Subject: [harryproa] Re: Epoxy Usage
From: "proaconstrictor" <proaconstrictor@yahoo.ca>
Date: 9/8/2010, 5:34 PM
To: harryproa@yahoogroups.com.au
Reply-to:
harryproa@yahoogroups.com.au

 

Did you mention what kind of epoxy you are using? For wood structures I cure up to 170 degrees F, but WEST, as an example, actually doesn't need it. I think they say no more than 150 is needed. Many epoxies will eventually get to considerable hardness, but are rubbery at the outset. WEST is pretty hard right after cure, which makes it nice for stuff like tortured ply hulls where lessor glues have torn during fold up, while WEST never does. I tend to use WEST for highly loaded stuff, though there are lots of brands out there that are designed for equivalent uses. I haven't found a superior boat brand though, but use all kinds of stuff depending on price and the application since many uses are not all that demanding.
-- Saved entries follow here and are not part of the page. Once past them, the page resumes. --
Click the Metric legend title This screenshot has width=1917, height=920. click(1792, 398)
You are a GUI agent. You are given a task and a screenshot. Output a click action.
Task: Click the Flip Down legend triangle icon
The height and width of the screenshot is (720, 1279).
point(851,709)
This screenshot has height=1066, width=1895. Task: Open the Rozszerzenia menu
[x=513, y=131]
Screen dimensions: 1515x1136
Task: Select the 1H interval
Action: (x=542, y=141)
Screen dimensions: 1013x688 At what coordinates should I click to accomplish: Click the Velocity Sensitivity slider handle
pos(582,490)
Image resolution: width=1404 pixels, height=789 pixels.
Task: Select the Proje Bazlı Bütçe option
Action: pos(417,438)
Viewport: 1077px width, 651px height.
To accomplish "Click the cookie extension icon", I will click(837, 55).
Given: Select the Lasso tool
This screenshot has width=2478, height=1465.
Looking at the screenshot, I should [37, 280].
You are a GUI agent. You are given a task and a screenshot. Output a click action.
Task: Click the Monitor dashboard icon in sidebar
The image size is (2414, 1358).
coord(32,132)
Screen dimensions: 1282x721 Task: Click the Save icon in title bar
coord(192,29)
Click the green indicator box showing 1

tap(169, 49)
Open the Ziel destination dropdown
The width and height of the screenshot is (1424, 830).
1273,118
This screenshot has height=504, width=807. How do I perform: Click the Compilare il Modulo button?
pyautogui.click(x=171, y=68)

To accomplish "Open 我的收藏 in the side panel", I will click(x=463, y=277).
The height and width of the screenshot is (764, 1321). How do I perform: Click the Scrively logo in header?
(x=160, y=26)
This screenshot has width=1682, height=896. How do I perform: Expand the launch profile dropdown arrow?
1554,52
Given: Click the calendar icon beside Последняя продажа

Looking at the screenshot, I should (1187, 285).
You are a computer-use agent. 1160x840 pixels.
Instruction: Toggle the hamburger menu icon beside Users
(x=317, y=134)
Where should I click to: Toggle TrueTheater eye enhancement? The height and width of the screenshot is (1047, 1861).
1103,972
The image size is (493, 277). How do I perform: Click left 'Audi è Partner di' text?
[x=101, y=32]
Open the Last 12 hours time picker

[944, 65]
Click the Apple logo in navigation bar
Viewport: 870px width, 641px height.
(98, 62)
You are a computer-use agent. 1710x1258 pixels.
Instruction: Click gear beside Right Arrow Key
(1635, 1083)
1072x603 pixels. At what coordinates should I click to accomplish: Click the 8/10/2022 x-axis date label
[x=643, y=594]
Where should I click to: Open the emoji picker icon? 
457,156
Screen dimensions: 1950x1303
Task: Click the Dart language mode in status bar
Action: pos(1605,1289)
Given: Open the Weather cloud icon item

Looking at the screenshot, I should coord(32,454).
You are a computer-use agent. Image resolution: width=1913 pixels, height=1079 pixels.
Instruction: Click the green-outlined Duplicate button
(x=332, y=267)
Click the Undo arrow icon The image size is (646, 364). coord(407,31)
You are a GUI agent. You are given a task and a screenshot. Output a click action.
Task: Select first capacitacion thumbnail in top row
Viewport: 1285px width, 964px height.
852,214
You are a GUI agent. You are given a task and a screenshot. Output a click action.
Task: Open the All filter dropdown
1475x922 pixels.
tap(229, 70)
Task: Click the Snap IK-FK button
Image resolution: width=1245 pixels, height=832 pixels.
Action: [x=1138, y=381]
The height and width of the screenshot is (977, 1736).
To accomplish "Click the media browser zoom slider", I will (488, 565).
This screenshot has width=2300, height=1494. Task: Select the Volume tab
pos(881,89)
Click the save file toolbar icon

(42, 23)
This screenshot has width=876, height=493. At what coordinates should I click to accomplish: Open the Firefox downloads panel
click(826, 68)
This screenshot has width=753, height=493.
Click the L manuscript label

I made a wooden trailer for my tri at one point, and the glue I used for that, a 50/50 mix, was really soft for 3 months, but recently while rebuilding parts of it 20 years down the road, it seemed very hard. I had a similar experience with EAST System, it was one of the glues that really let me down and ruined a hull. So I got all over a pal of mine that was using the stuff on a large cat, and he showed me cured chips that where painful to handle, they were so hard and sharp. I guess there are some advantages to an 8+ year build.

I have an oven for post curing archery equipment, and I have a number of parts of the shop and car that get brutally hot and can be used as ovens also. I don't post cure most stuff though.

What is the road paint Rob mentioned?